Toddler wearing the Brite fNIRS. Photo credit: Artinis
Story by the Department of Psychology
Dr. Maria Arredondo and Dr. Drew Weatherhead, postdoctoral researchers in the department of psychology at UBC and Language Sciences members, recently won the Artinis Win-A-Brite Contest for their pilot study proposal, What’s in a word? Imaging the birth of a word using fNIRS.
Toddlers are notoriously poor at sitting still and now, with the Artinis Brite Functional Near Infrared Spectroscopy (fNIRS) device, the researchers will get a glimpse in the brains of toddlers as they learn words.

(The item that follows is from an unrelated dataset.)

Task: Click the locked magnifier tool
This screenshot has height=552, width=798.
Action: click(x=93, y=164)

Arredondo and Weatherhead work with Dr. Janet Werker in the Infant Studies Centre. Werker explores the foundations of language learning, including multi-language acquisition in infancy. Werker, co-investigator of the pilot research project, is interested in expanding her fNIRS work from infants to toddlers.
The study could advance our understanding of the behavioural and neural mechanisms supporting word acquisition and bilingualism in children.
Dr. Janet Werker, Professor, UBC Psychology
“This pilot study is an exciting step,” says Werker, University Killam Professor, Canada Research Chair, Psychology, and Language Sciences co-director. “We don’t know how the rapidly developing brain in young children is supporting word learning. The study could advance our understanding of the behavioural and neural mechanisms supporting word acquisition and bilingualism in children.”
fNIRS is an optical neuroimaging technique that provides a non-invasive measure of brain function—and the Brite is the world’s first wireless fNIRS portable device designed especially with young children in mind. Arredondo and Weatherhead plan to use it on toddlers to image the birth of a word in the pilot study, beginning in April 2019.
Most children at this age experience a “word spurt” that leads to large increases in their spoken vocabulary. As they get older and their vocabulary increases, their rate of learning new words also increases.
There is very little research on how toddlers acquire new words during this vocabulary spurt—and how the brain accommodates it. Most toddlers are unable to sit still. With the Brite, the toddlers can explore their environment while allowing us to collect brain responses.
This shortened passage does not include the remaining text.